Nease has written about fantasy football since 2001 and has played the game since 1985. Mike is a senior staff writer at Big Guy Fantasy Sports. In 2018 and 2019 he won the championships of four experts' leagues: FF Webmasters, FanEx Analysis Draft, FanEx Auction league and also the FanEx Main Event. He also won the Couch Tomatoes Auction league in 2018.

JUSTIN ELEFF

I’m taking a head-in-the-sand approach here, not because I’m any kind of coronavirus denier but because I don’t believe an NFL outbreak would be a discrete one-player-here-or-there problem. Either the league will manage to enforce such rigid and draconian precautions that only a very few guys miss time — in which case the virus will just be a nuisance, not requiring any new rules — or football won’t work at all and we’ll all be waiting for spring (even if “spring” means 2022 or something). Isolated cases are just not what I’m worried about.

Eleff hosts the Fantasy Index Podcast, available in the iTunes Store now. He has worked for Fantasy Index off and on all century.

ANDY RICHARDSON

A big one (which a couple of large, national competitions I enjoy do not use) is an open waiver wire on weekends. If they still want to have their blind-bid waiver runs on Wednesday and Friday nights for the strategic, equitable distribution of players, that's fine. But then I think from say noon Saturday through early kickoffs Sunday, there has to be a way to add players to cover surprise inactives due to positive tests. I think Team PKs also might be appropriate -- we're drafting these guys primarily based on the team around them anyway (if we're doing it right, that is), and if your kicker tests positive Sunday morning, I don't think you should be screwed or forced to carry his backup. Might make sense to have that apply to quarterbacks, too.
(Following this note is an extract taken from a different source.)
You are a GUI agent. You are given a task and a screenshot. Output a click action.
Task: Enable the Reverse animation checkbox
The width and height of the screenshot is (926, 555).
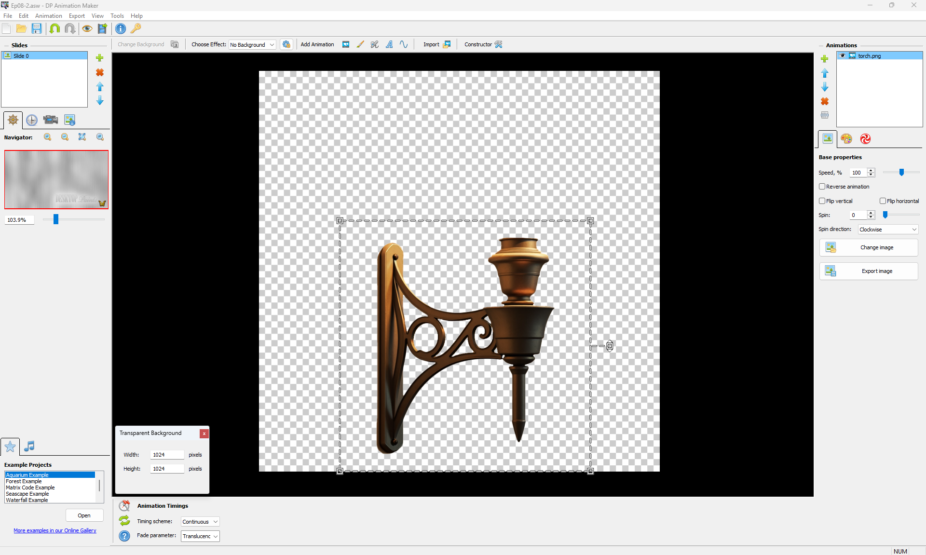click(822, 187)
Richardson has been a contributing writer and editor to the Fantasy Football Index magazine and www.fantasyindex.com since 2002. His responsibilities include team defense and IDP projections and various site features, and he has run the magazine's annual experts draft and auction leagues since their inception. He previews all the NFL games on Saturdays and writes a wrap-up column on Mondays during the NFL season.